Tuesday, August 19, 2008

Pork Medallions


Orange-Ginger Pork MedallionsThese glazed pork medallions are a great lean protein. Serve them with Three-Grain Pilaf!

INGREDIENTS

  • 1 cup fresh orange juice
  • 1 tsp. cornstarch
  • 2 Tbsp. peanut oil
  • 1/4 cup finely chopped shallots
  • 2 Tbsp. minced, peeled fresh ginger
  • 2 cloves garlic, minced
  • 1/4 tsp. red pepper flakes
  • 1/2 cup chicken broth
  • 1 Tbsp. soy sauce
  • 2 pork tenderloins (1 pound each), each cut crosswise into 6 slices
  • 1/2 tsp. salt
  • 1/4 tsp. freshly ground pepper
  • 1 Tbsp. unsalted butter


In a small bowl, stir together 2 tablespoons orange juice and cornstarch until smooth. Set aside.

WORK TASK 1: In the ingredient list of the pork medallions recipe, which ingredients are measured in Tbsp.? Give each with its amount.
WORK TASK 2: Say whether each statement agrees with the pork medallions recipe, and quote the words that decide it: (a) The medallions are suggested to be served with Three-Grain Pilaf. (b) Each pork tenderloin is cut into 8 slices. (c) The cornstarch is first stirred together with chicken broth.

RECORDED DATA:
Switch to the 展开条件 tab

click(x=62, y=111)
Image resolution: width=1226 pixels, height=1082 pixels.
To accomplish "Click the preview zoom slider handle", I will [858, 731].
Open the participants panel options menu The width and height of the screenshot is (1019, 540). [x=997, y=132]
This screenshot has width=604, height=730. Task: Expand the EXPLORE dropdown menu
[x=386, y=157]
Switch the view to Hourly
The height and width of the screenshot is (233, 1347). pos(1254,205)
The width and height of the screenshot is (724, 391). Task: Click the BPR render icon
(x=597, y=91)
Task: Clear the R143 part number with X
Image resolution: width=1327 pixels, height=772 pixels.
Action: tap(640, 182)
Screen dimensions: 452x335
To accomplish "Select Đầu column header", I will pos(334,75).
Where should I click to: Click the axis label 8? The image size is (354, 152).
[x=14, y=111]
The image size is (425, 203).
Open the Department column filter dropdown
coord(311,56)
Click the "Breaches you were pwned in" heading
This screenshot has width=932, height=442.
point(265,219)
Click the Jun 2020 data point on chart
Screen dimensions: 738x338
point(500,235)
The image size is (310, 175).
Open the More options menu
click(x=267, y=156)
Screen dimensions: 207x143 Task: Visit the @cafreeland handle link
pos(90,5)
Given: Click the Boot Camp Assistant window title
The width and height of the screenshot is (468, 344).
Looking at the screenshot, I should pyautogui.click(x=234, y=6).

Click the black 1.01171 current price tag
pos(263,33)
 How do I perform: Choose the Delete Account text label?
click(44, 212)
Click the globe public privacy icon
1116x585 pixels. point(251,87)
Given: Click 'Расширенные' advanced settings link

RESPONSE 1:
- 2 Tbsp. peanut oil
- 2 Tbsp. minced, peeled fresh ginger
- 1 Tbsp. soy sauce
- 1 Tbsp. unsalted butter

RESPONSE 2:
(a) Yes: "Serve them with Three-Grain Pilaf!"
(b) No: "each cut crosswise into 6 slices"
(c) No: "stir together 2 tablespoons orange juice and cornstarch until smooth"